The singular flagellum is composed of a 9 + 2 microtubule structure. The flagellar apparatus consists of a single basal body, from which the flagellum arises. There is a microtubular cone that directly connects the flagellar apparatus to the nucleus. In Type A species, this cone is wide, and arises from the base and the lateral ends of the basal body. In Type B species, this cone is narrow, and arises only from the base of the basal body. The flagellar apparatus is positioned anteriorly and aids in movement.

The exterior of the cell is covered in a thin, unevenly distributed layer of organic filamentous material. These filaments run parallel to the cell and are 1 μm at their thickest point. The chemical composition of this extracellular covering is unknown. Some Mastigamoeba have spines distributed irregularly around the cell. These spines are hollow, and their composition is unknown. The organic layer sometimes contains symbionts of prokaryotic origin. The identity and relationship of these symbionts is unknown.

The cyst stage is surrounded by a wall of unknown composition. The cyst stage is uninucleate, and filled with granules.

Mastigamoeba lack Golgi dictyosomes, though core Golgi functions are retained by related elements in the endomembrane system. The endoplasmic reticulum contains some bundled structures, and various vesicles that fulfil the core functions of a Golgi dictyosome.

Peroxisomes are not present in all Archamoebae. Studies show that some Mastigamoeba contain peroxisomal proteins.

Archamoebae are all amitochondriate, meaning they lack typical mitochondria. Mitochondria in Mastigamoeba have been reduced to or changed to forms that still retain some mitochondrial function or have altered functions.

Species such as M. balamuthi have mitochondria-related organelles called hydrogenosomes. These function to produce ATP by partial anaerobic oxidation of pyruvate. Hydrogenosomes have lost their genome, and the electron-transport chain. They produce hydrogen gas as a by-product. Hydrogenosomes have been formed from mitochondria through loss of aerobic life stages. The biosynthesis of iron-sulfur clusters has transitioned to be a cytosolic function through a lateral gene transfer event.

Other species have reduced mitochondrial organelles called mitosomes.
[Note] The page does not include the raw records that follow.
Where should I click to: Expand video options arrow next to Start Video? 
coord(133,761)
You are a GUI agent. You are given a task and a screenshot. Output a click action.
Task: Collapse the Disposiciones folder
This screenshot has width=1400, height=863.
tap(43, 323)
These have reduced so far that their only function is the biosynthesis of iron-sulfur clusters. They have no energy metabolic function, and as a result the organisms must attain energy by other means. To make up for the loss of ATP production, amitochondriate organisms have acquired the ability to import ATP.

The main trophic form of Mastigamoeba is a uninucleate amoeboid flagellate, though some species have multinucleate morphologies. M. schizophrenia has up to 10 nuclei in its multinucleate stage. In M. balamuthi, the dominant trophic form is as a multinucleate, in which it can have up to 46 nuclei. Reproduction occurs by mitosis and subsequent budding. When multinucleate, this results in unequal nuclei amongst daughter cells.

== Practical importance ==
Mastigamoeba balamuthi is the most well-known species of Mastigamoeba, as it has served as a model organism for study and research regarding amitochondriate organisms. The method of iron-sulfur cluster biosynthesis and how it has moved from the mitochondria to the cytosol has been extensively studied in M. balamuthi. The mitochondrial remnants in M. balamuthi are thought to be an intermediate degenerate stage between a typical mitochondria and more reduced mitosomes found in other pelobionts.